El académico de número reflexiona sobre el proceso de formulación de una nueva Constitución en su columna de El Mercurio.
Para nadie es un misterio que, salvo nuestra geografía y nuestro paisaje y los relatos que hemos tejido en torno a nuestra gente, no tenemos nada propio. La noción de identidad nacional, poniendo la mano en el pecho, fue una elucubración fantasiosa de los sesentas o setentas, cuando se luchaba defensivamente contra los “colonialismos” e “imperialismos”. Pero hoy somos bastante menos que el “sedulous ape”, el simio tenaz, como se calificó a sí mismo R. L. Stevenson.
Ello me trae a la memoria una expresión que anoté de ese descomunal y exuberante memorión y polígrafo que fue Marcelino Menéndez y Pelayo: la cultura española, dice por ahí, es toda “de acarreo”. Me gustó su decir, tan castizo, tan carnal y tangible, tan hispano, tan poco de acarreo.
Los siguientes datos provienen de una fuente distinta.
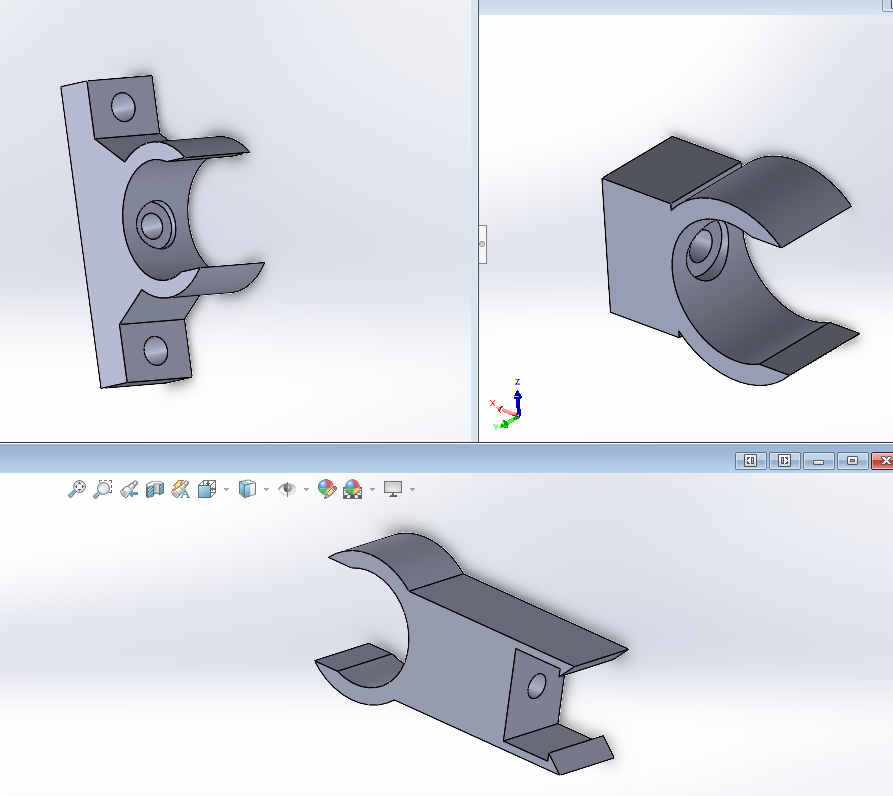Activate the Zoom to Area tool
The width and height of the screenshot is (893, 796).
coord(102,489)
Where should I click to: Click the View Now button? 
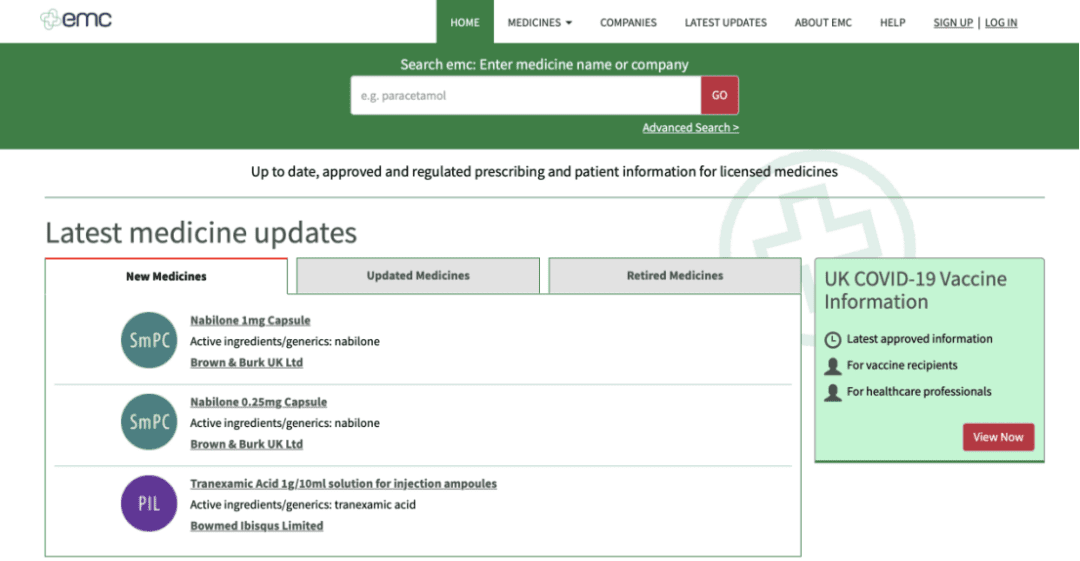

Habría dicho hoy, alguno de nosotros, que vivimos en una sociedad “multicultural”, término bastante horrible, de partida, y más de algún otro nos habría propinado una lata sobre la “globalización”.
Nuestro idioma (que es de acarreo) más que amenazado por la vulgaridad o la distorsión que proviene de los nuevos medios de comunicación de masas, viene hace tiempo sufriendo una anemia, una pauperización, como si la tendencia fuera echarle agua a su vino o descremar cada vez más su leche materna. Es un idioma dietético, light, poco grasoso y gracioso, plano y uniforme, flacuchento y anoréxico.